_Set task_.
Could you copy the records word for word from the line containing "Given: Open the Leaflet attribution link" through the end of the records, leaving the pictures out?

Rows from a screen grounding dataset:
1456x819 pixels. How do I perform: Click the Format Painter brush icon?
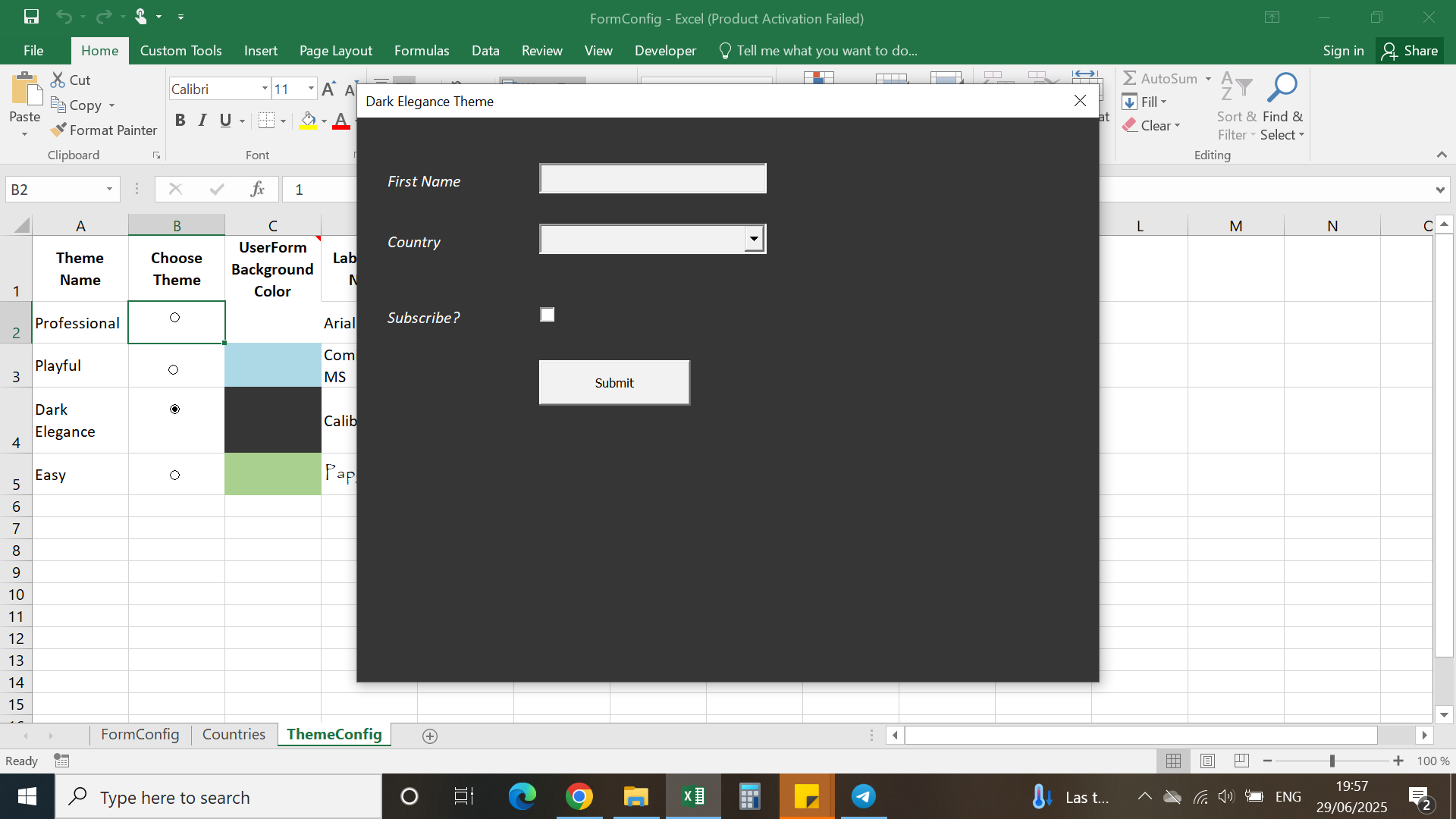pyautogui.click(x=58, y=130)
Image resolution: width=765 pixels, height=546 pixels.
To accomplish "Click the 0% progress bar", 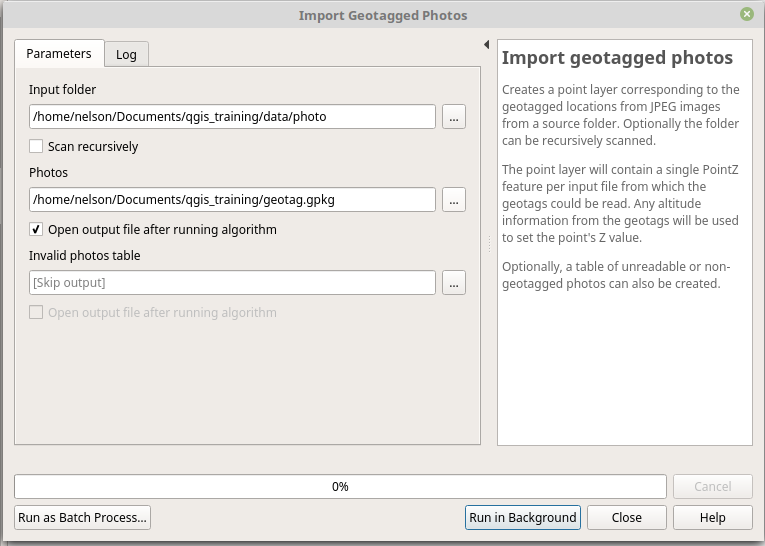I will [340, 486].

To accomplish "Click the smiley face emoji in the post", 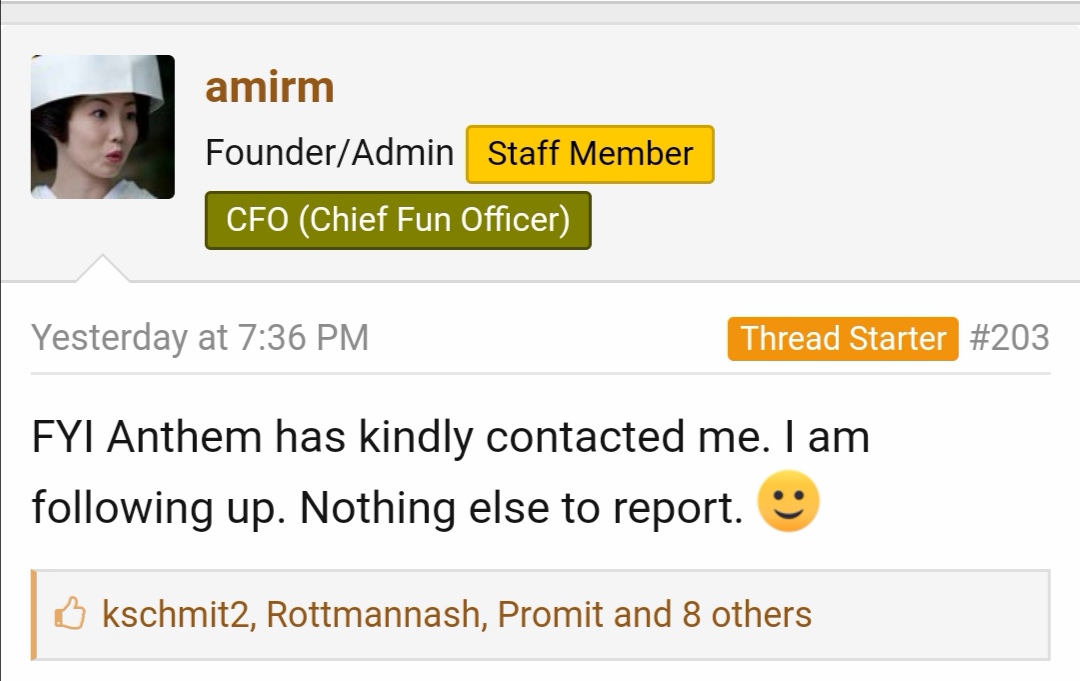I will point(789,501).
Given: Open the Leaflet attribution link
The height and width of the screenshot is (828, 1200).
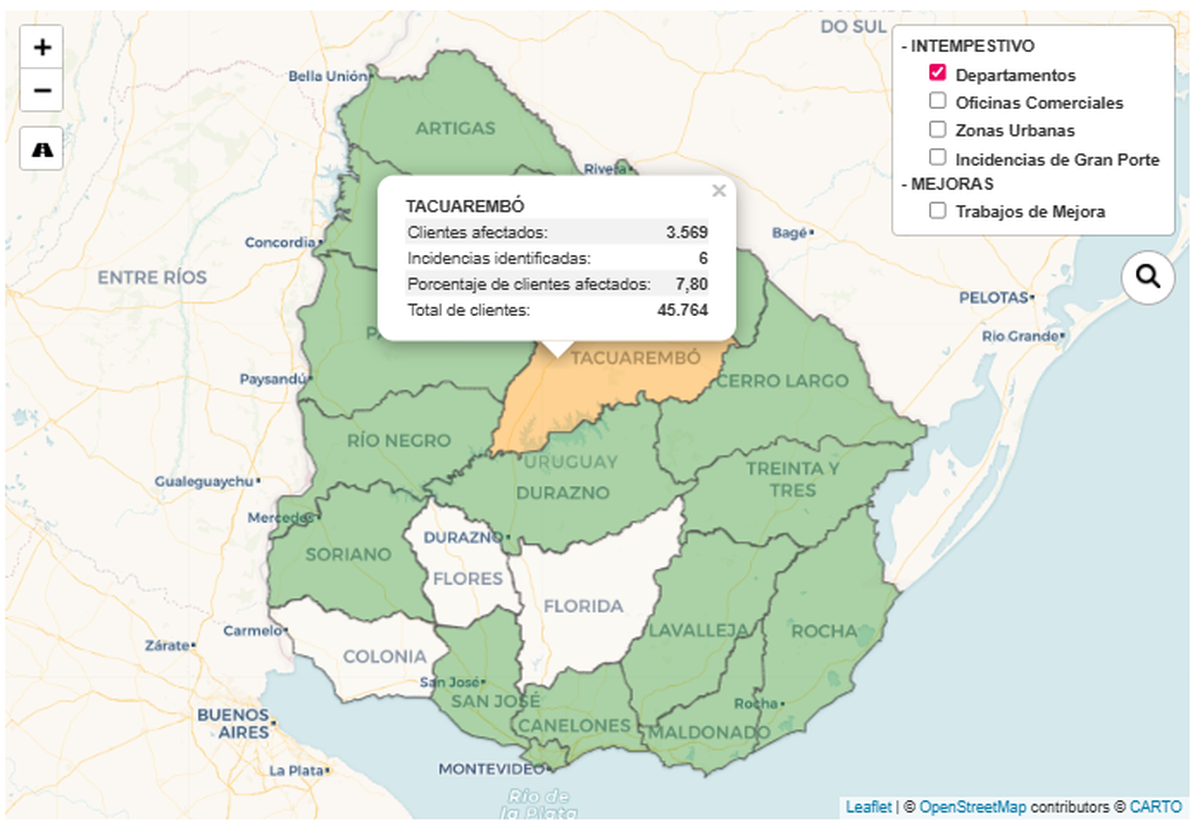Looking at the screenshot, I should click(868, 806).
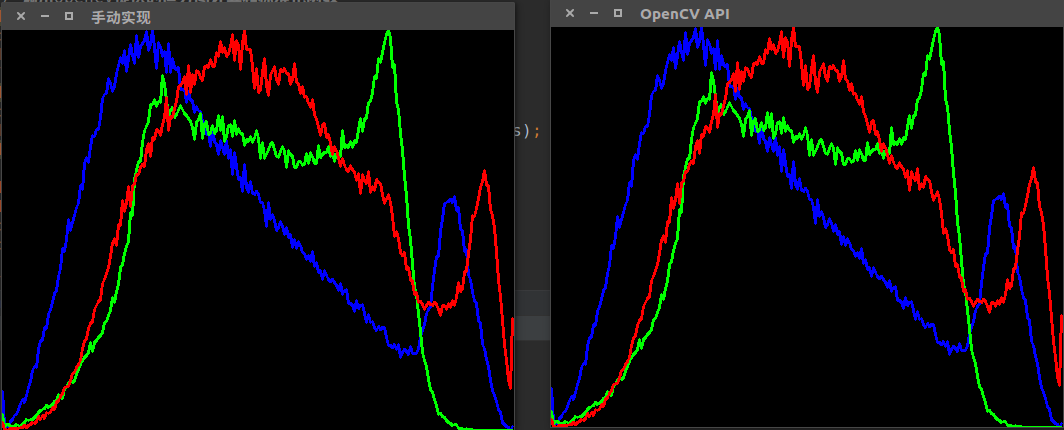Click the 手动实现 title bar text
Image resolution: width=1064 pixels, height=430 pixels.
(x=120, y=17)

_Answer to this problem_.
Given: Open the Leaflet attribution link
The height and width of the screenshot is (828, 1200).
Looking at the screenshot, I should click(868, 806).
Click the 手动实现 title bar text
Image resolution: width=1064 pixels, height=430 pixels.
(x=120, y=17)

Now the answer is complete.